Ops Archaeology: The Deploy That Didn't Deploy¶
You've just joined a team. There are no docs. The previous engineer left last month. Something is broken. Here's everything you have to work with.
Difficulty: L2 Estimated time: 25 min Domains: Kubernetes, ArgoCD, Container Registry, CI/CD
Artifact 1: CLI Output¶
$ kubectl get deploy notification-service -n comms -o wide
NAME READY UP-TO-DATE AVAILABLE AGE CONTAINERS IMAGES SELECTOR
notification-service 3/3 3 3 45d notifier registry.corp.io/notification-service:latest app=notification-service
$ kubectl rollout history deployment notification-service -n comms
REVISION CHANGE-CAUSE
14 <none>
15 <none>
16 kubectl apply (2024-11-20T09:15:03Z)
$ argocd app get comms-notification --output json | jq '{sync: .status.sync.status, health: .status.health.status, revision: .status.sync.revision}'
{
"sync": "Synced",
"health": "Healthy",
"revision": "a4f8c2d1"
}
$ kubectl get pods -n comms -l app=notification-service -o jsonpath='{range .items[*]}{.metadata.name}{"\t"}{.status.containerStatuses[0].imageID}{"\n"}{end}'
notification-service-6b7f9a8d43-h2k4l registry.corp.io/notification-service@sha256:3e7a9f2b...c841
notification-service-6b7f9a8d43-m5n8p registry.corp.io/notification-service@sha256:3e7a9f2b...c841
notification-service-6b7f9a8d43-q1r6s registry.corp.io/notification-service@sha256:3e7a9f2b...c841
Artifact 2: Metrics¶
# Application version metric (exposed by the app itself)

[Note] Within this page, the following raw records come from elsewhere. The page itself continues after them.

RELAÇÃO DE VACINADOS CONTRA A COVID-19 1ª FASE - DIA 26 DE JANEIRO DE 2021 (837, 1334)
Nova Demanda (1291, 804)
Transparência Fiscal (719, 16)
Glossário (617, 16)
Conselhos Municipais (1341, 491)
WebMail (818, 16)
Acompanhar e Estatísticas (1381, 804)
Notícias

app_build_info{version="2.3.1",commit="b91e4c7a",build_date="2024-10-08T14:22:00Z"} 1
# Notification delivery metrics (last 24 hours)
notifications_sent_total{channel="email",status="success"} 14293
notifications_sent_total{channel="email",status="failed"} 847
notifications_sent_total{channel="sms",status="success"} 3891
notifications_sent_total{channel="sms",status="failed"} 2104
# Feature flag check (app queries feature flag service)
feature_flag_check_total{flag="sms_provider_v2",result="not_found"} 6012
Artifact 3: Infrastructure Code¶
# From: k8s/overlays/prod/kustomization.yaml
apiVersion: kustomize.config.k8s.io/v1beta1
kind: Kustomization
namespace: comms
resources:
- ../../base
images:
- name: registry.corp.io/notification-service
newTag: latest
Artifact 4: Log Lines¶
[2024-11-20T10:02:11Z] notification-svc | WARN Feature flag 'sms_provider_v2' not found — falling back to legacy SMS gateway
[2024-11-20T09:15:08Z] argocd | app comms-notification synced to a4f8c2d1: Sync succeeded. Resources: 0 updated, 3 unchanged
[2024-11-19T16:45:33Z] ci-pipeline | [notification-service] Built and pushed v2.5.0 (commit e3b7d9f1) -> registry.corp.io/notification-service:latest sha256:9c4d8e1a...f273
Your Mission¶
- Reconstruct: What does this system do? What are its components and purpose?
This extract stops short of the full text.